### DATASET EXCERPTS

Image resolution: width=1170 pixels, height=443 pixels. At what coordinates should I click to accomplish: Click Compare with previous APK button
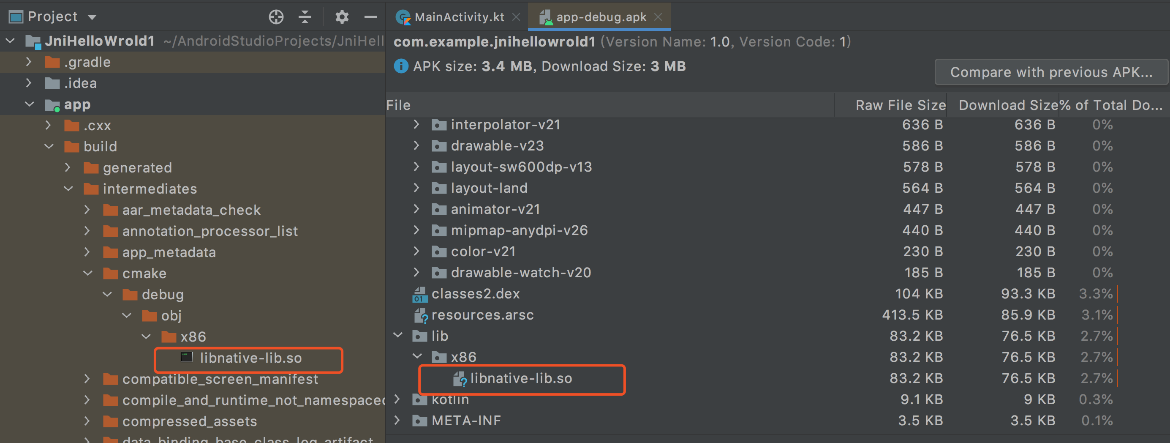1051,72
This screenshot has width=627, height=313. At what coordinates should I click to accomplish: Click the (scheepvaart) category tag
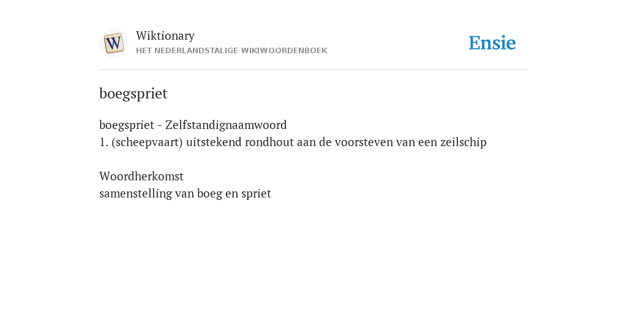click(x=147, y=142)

######
### DATASET EXCERPTS

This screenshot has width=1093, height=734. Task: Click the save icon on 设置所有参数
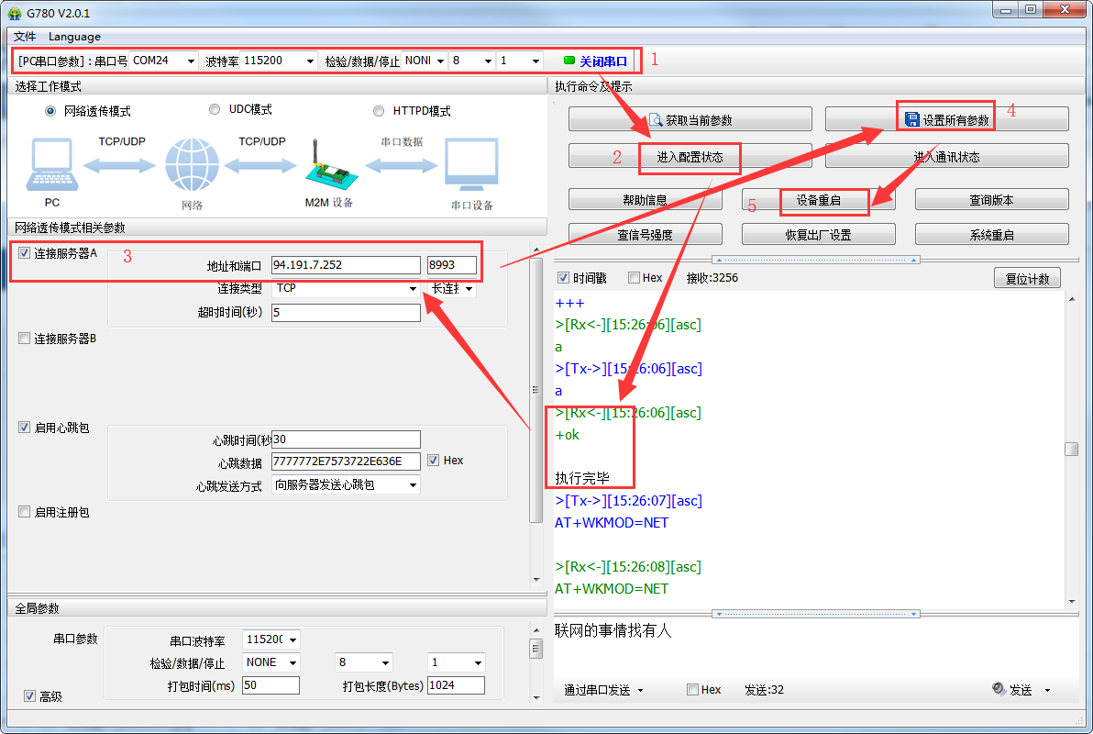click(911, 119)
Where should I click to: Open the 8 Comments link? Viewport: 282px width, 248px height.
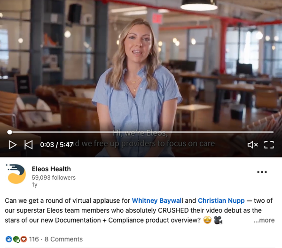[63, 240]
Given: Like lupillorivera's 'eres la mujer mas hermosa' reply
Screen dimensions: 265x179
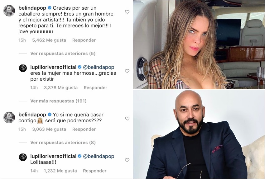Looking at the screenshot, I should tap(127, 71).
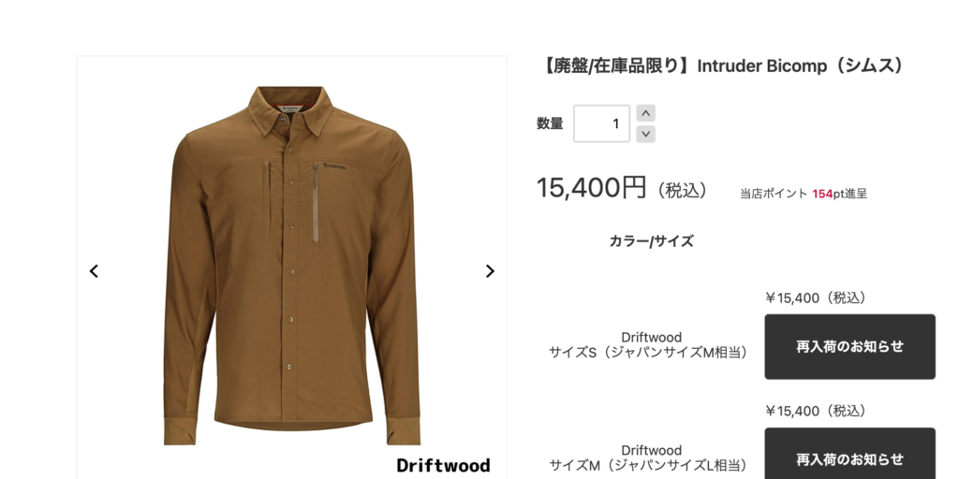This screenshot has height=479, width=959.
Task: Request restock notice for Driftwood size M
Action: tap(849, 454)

######
### DATASET EXCERPTS

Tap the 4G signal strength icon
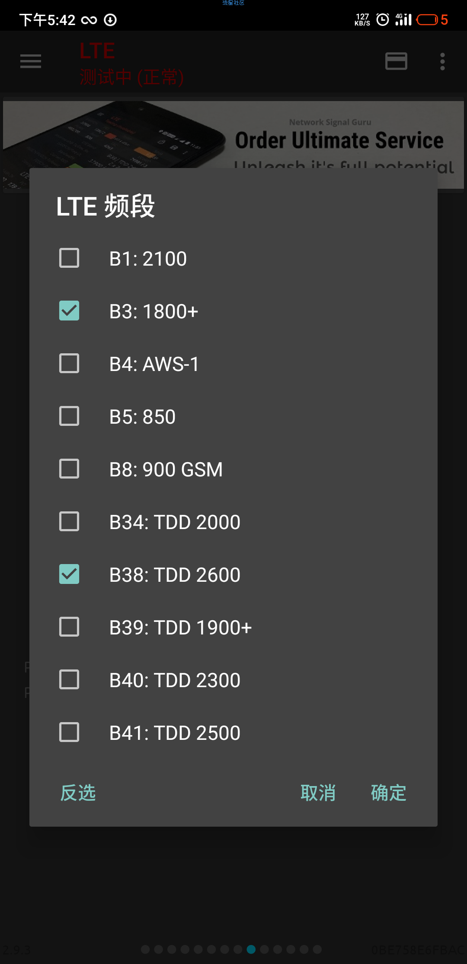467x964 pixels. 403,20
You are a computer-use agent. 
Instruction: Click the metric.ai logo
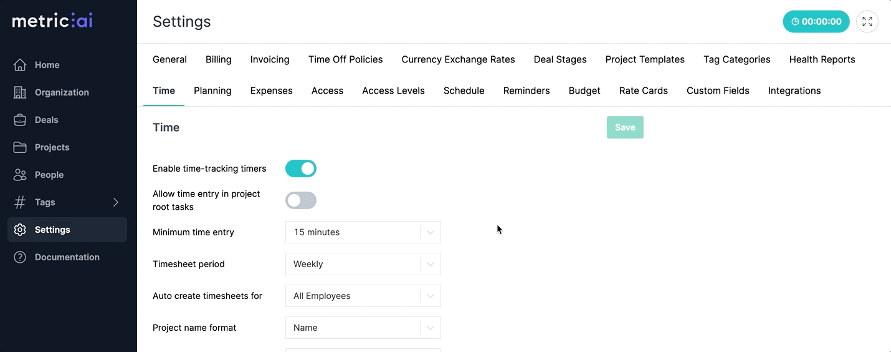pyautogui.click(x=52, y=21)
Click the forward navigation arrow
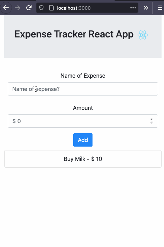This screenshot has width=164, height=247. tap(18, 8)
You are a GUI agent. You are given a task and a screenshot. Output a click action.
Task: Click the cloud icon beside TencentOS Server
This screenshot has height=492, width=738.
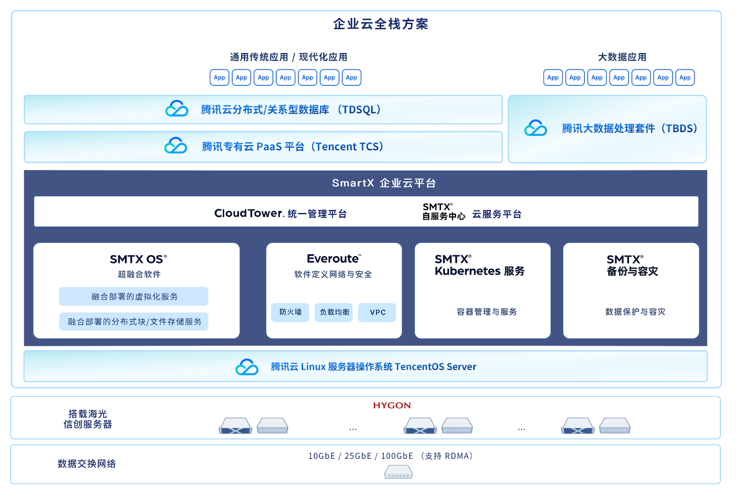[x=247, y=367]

######

§ **GOAL**
Write out, without any change, the part of the rows that opens with the line containing "Tap the 4G signal strength icon" and closes with the line containing "This screenshot has width=164, height=247.", both of these lines included. Omit the pictures from your answer.

§ **ANSWER TO THE PROBLEM**
Tap the 4G signal strength icon
467x964 pixels. 403,20
You are a computer-use agent. 
Instruction: Click the metric.ai logo
pyautogui.click(x=52, y=21)
Click the forward navigation arrow
This screenshot has width=164, height=247. tap(18, 8)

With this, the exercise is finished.